## Extract provided
□ □ □ □

CONCORD, N.H. (May 20, 2017) – For the second straight year, the New Hampshire Senate has killed a bill to require state courts to fully inform jurors of their right to nullify.

Passage of House Bill 133 (HB133) would have required courts to “inform the jury of its right to judge the facts and the application of the law in relation to the facts in controversy.” An unusually short and concise bill by modern standards, it reads, in part:

At the request of the defendant or the defendant’s attorney, the court shall instruct the jury as follows:  “If you have a reasonable doubt as to whether the state has proved any one or more of the elements of the crime charged, you must find the defendant not guilty.  However if you find that the state has proved all the elements of the offense charged beyond a reasonable doubt, you should find the defendant guilty.  Even if you find that the state has proved all of the elements of the offense charged beyond a reasonable doubt, you may still find that based upon the facts of this case a guilty verdict will yield an unjust result, and you may find the defendant not guilty.”

HB133 passed the House by a 170-160 vote, but could not make it through the Senate. On May 11, the Senate Judiciary Committee deemed the bill inexpedient to legislate by a 5-0 vote. The Senate followed suit on May 11 by a 17-6 vote.

Passage of HB133 would have brought to light the indispensable right of regular people sitting in the jury box to stand up against laws that violate basic rights or have been applied in a way that creates a miscarriage of justice.

WHAT IS JURY NULLIFICATION?

Jury nullification is the ability to declare someone not guilty in a case, even when it is clear he has violated the law in question. Juries use this power to defend people against laws that are unjust, immoral, or unconstitutional.

This power is one of the most untapped, unknown, and powerful of any at the disposal of ordinary people to stand up to tyranny. In New Hampshire, it is known as the “Wentworth instruction, stemming from a case known as State v. Wentworth in which the defendant challenged the jury instructions on what constituted reasonable doubt.

□ □ □ □

## Extracted entries

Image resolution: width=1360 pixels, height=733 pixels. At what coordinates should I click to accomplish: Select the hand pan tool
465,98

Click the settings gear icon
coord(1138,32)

□ □ □ □

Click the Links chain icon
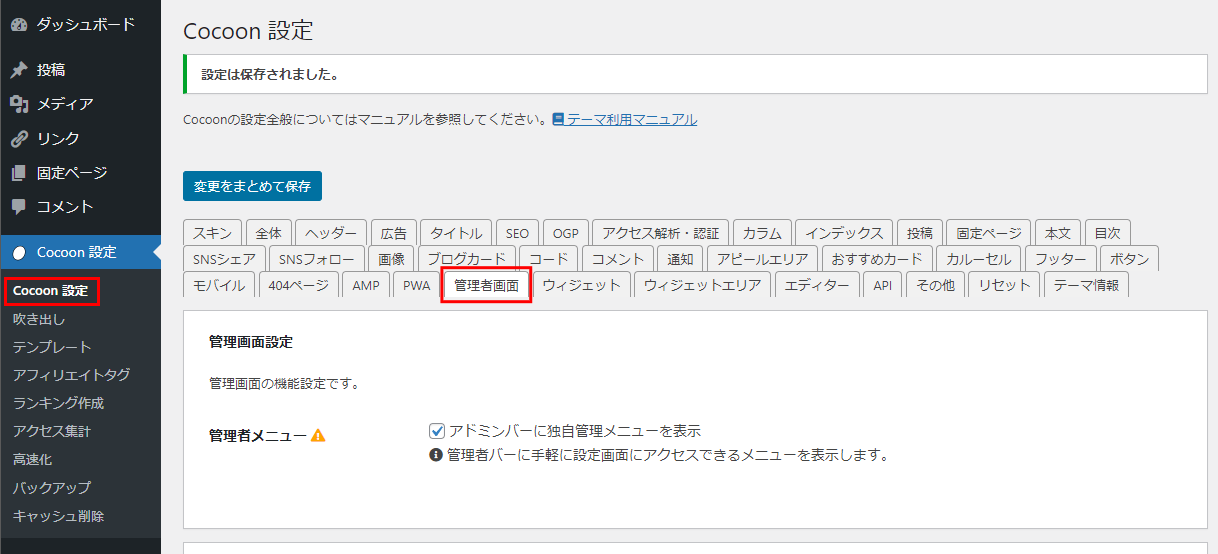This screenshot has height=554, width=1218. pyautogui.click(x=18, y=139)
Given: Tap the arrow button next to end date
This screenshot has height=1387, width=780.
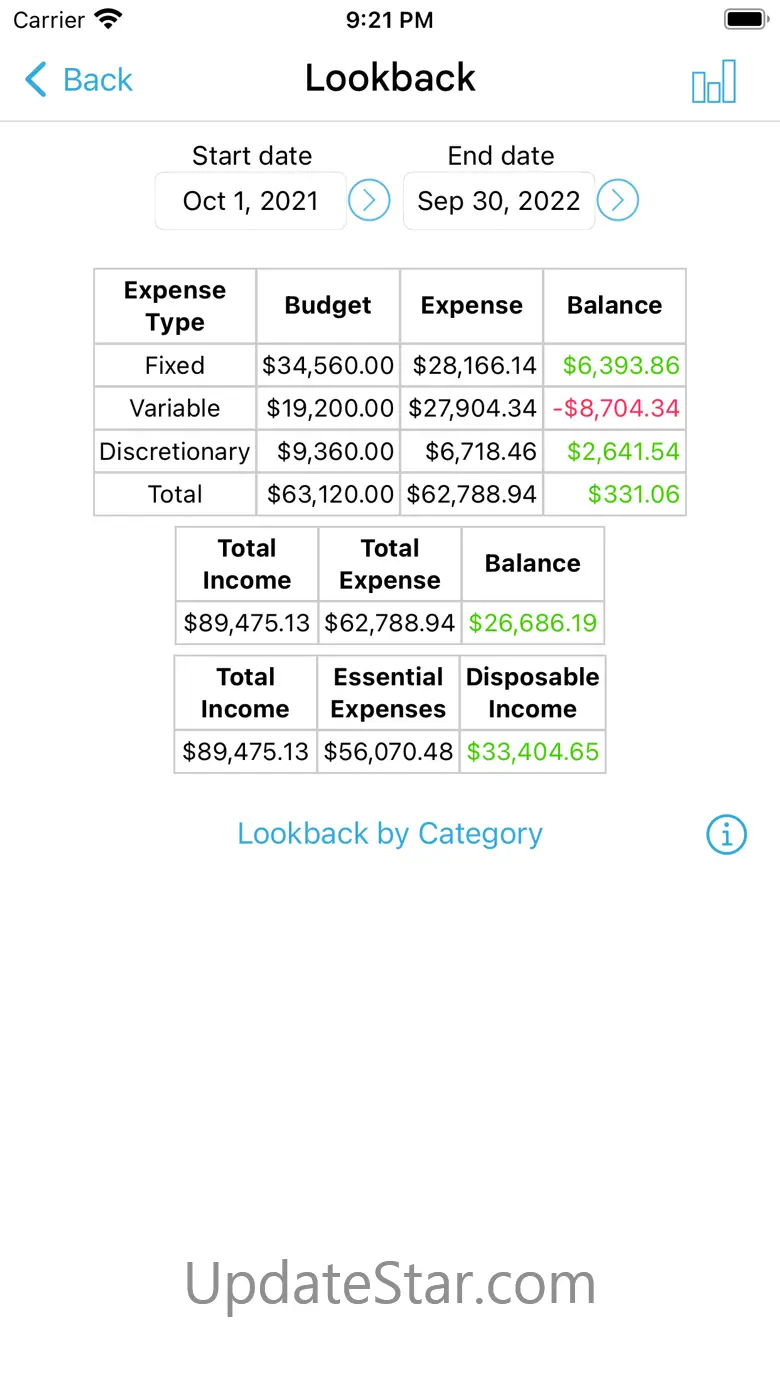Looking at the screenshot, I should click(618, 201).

□ □ □ □

## Work to complete
1/ Write out the part of the article on the New Hampshire jury nullification bill from "Jury nullification is" up to and including "immoral, or unconstitutional.".
2/ Recast the paragraph of the article on the New Hampshire jury nullification bill that begins "Jury nullification is the ability" as a short list that keeps its main facts.
3/ Continue the article on the New Hampshire jury nullification bill from the point where it ends.
The records were taken from a separate source.

## Replies
1/
Jury nullification is the ability to declare someone not guilty in a case, even when it is clear he has violated the law in question. Juries use this power to defend people against laws that are unjust, immoral, or unconstitutional.

2/
- Jury nullification is the ability to find someone not guilty even when that person has clearly broken the law in question.
- Juries use it to protect people from laws that are unjust, immoral, or unconstitutional.

3/
The first Chief Justice, John Jay, stated the following to the first jury in Georgia v. Brailsford, the first Supreme Court trial held in the United States:

It may not be amiss, here, gentlemen, to remind you of the good old rule, that on questions of fact, it is the province of the jury, on questions of law it is the province of the court to decide. But it must be observed that by the same law, which recognizes this reasonable distribution of jurisdiction, you have nevertheless a right to take upon yourselves to judge of both, and to determine the law as well as the fact controversy. On this, and on every other occasion, however, we have no doubt you will pay that respect which is due to the opinion of the court; for, as on the one hand, it is presumed that juries are the best judges of facts; it is, on the other hand, presumable that the courts are the best judges of law. But still, both objects are lawfully within your power of decision.

Thomas Jefferson also defended jury nullification, writing that “if the question relates to any point of public liberty, or if it be one of those in which the judges may be suspected of bias, the jury undertake to decide both law and fact. If they be mistaken, a decision against right, which is casual only, is less dangerous to the State, and less afflicting to the loser, than one which makes part of a regular and uniform system.”

In the 1969 case of United States v. Moylan, the Supreme Court yet again acknowledged the “undisputed power of the jury to acquit, even if its verdict is contrary to the law as given by the judge, and contrary to the evidence.”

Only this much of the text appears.